From the line with "Task: Click the clock" to the line with "This screenshot has width=1456, height=831.", write the data again with "clock icon" replaced by "refresh icon" and everything else left as it is.

>> START RECORDS SUPPLIED

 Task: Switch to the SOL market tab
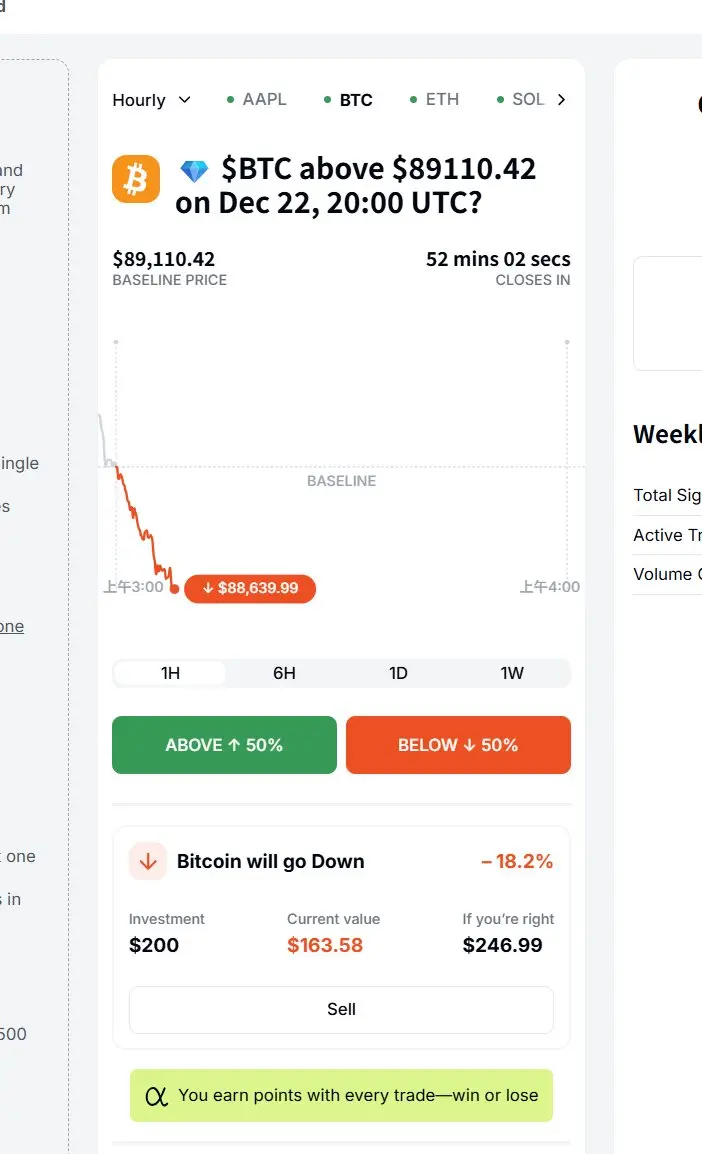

>> END RECORDS SUPPLIED
>> START RECORDS SUPPLIED

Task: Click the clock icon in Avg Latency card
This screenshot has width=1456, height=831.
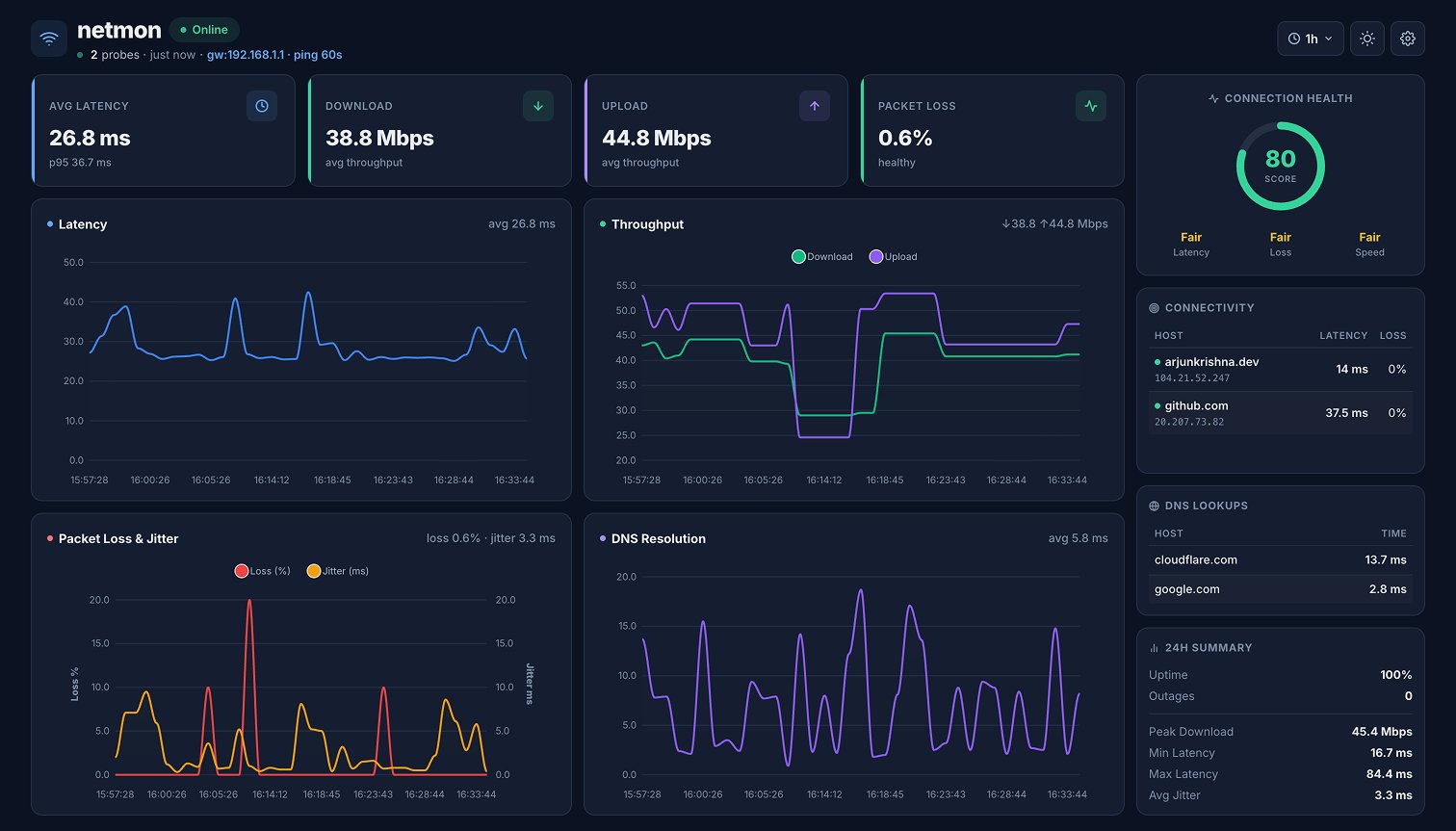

>> END RECORDS SUPPLIED
>> START RECORDS SUPPLIED

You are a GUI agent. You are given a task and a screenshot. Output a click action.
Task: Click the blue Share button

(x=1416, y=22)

>> END RECORDS SUPPLIED

• FULL ANSWER:
Task: Click the refresh icon in Avg Latency card
This screenshot has width=1456, height=831.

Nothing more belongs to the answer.